A music venue’s efforts to secure a bar license could lead to a re-evaluation of city-parish government’s 2003 ban on new bars downtown.
The Lafayette Zoning Commission on Monday deferred action on a request by Artmosphere Bistro to be carved out of the Central Business District, a change that would free the business to seek the bar permit its owner says is essential to staying in business.
The commission opted instead to hold off after member Bruce Conque called for a review of the 2003 bar ban, saying it has perhaps led to unintended consequences.
Downtown Development Authority CEO Nathan Norris also asked the commission for more time.
Norris said he wants to keep open a business he calls a cultural asset, but does not want to set the precedent of business owners unhappy with downtown’s rules searching for relief through rezoning.
Under current rules, only downtown properties with bar permits in 2003 can continue to operate as bars.
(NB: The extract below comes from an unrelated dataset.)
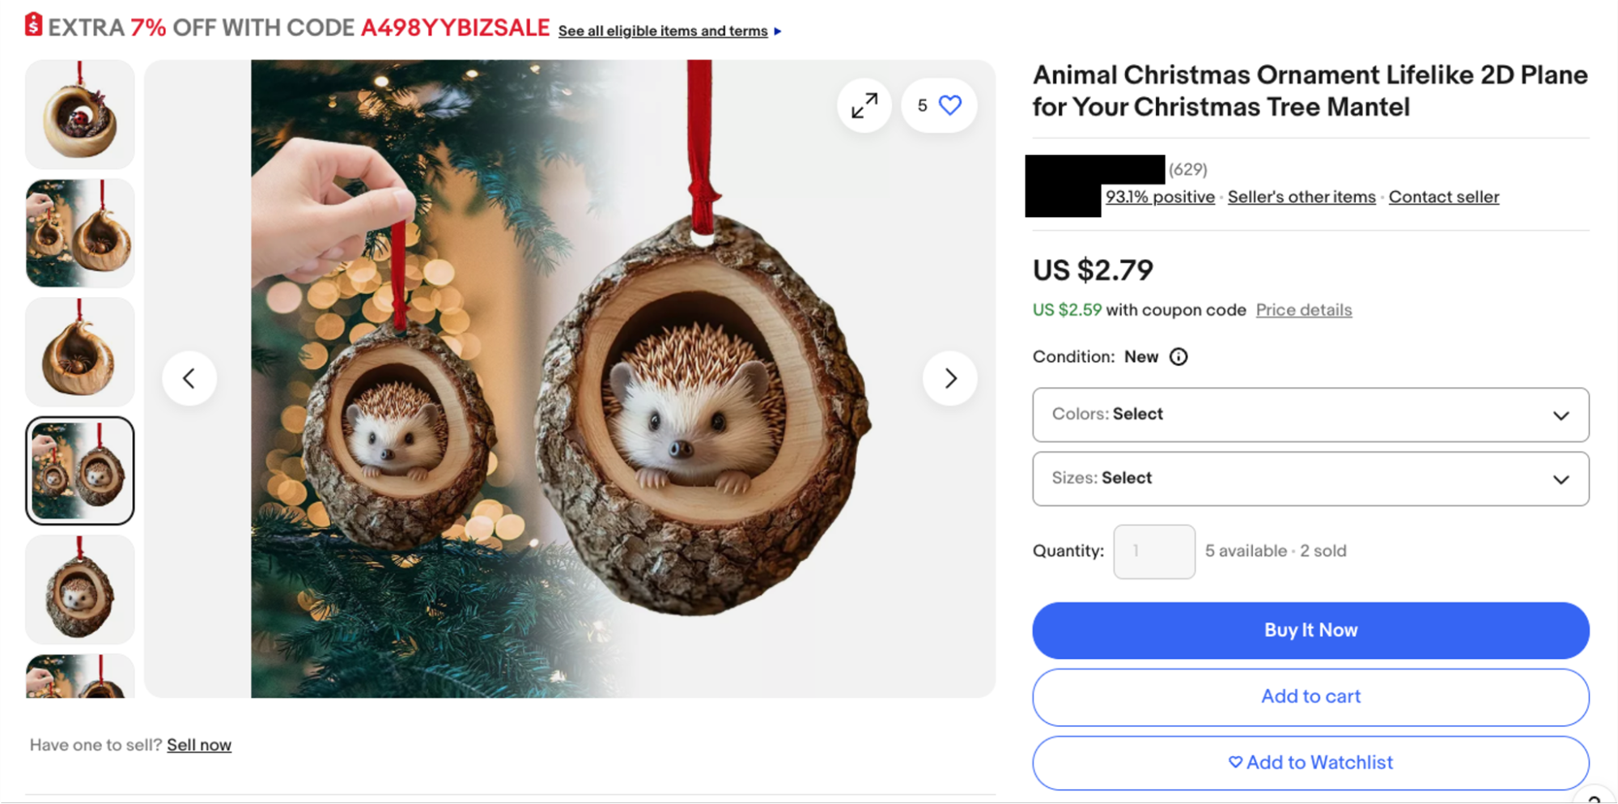Open the Sizes select dropdown
The height and width of the screenshot is (804, 1618).
click(x=1310, y=479)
But Norris suggested revisiting those rules to possibly let Artmosphere or other businesses secure new bar permits subject to certain conditions, allowing local government better oversight over who receives permits and greater flexibility in dealing with problem establishments.
Those conditions have yet to be hashed out.
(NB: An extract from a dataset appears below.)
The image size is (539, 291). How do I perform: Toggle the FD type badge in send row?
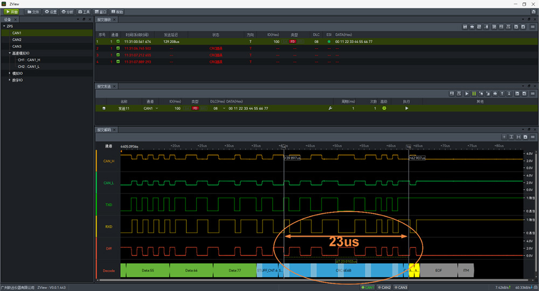coord(196,108)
“The devil is in the details,” he said.
Artmosphere owner Beryl Moody has sold alcohol at her popular offbeat and artsy music venue for years, but she has been operating with a restaurant liquor permit and has come under increasing pressure from the state Office of Alcohol and Tobacco Control to keep food sales above 50 percent of her total revenue — a requirement to keep the permit.
It’s a mark she has had difficulty hitting, despite expanded food offerings and efforts to market the food side of her business.
Losing the restaurant liquor permit would mean alcohol sales would have to stop.
“Basically, we just want to continue as we are without being shut down because of a zoning issue,” she told the commission on Monday.
City-parish leaders have generally been sympathetic to her cause, and City-Parish Councilman Brandon Shelvin, who represents the downtown area, asked the commission on Monday to grant Artmosphere’s rezoning request.
“We live in a capitalistic society, and all this lady is trying to do is to keep her business open,” Shelvin said.
While the councilman supports an exception for Artmosphere, Shelvin said he is skeptical of tinkering with the overall ban, and any change to downtown’s zoning rules would ultimately need council approval.
As part of the delay approved Monday, the commission will ask the state ATC to hold off on an upcoming review of Artmosphere’s food sales.
Conque said ATC Commissioner Troy Hebert had already given a tentative OK to not taking any action while city-parish government reviews downtown bar regulations.
Moody said after Monday’s commission meeting she would have rather secured the rezoning and still feels anxious about the future of her business.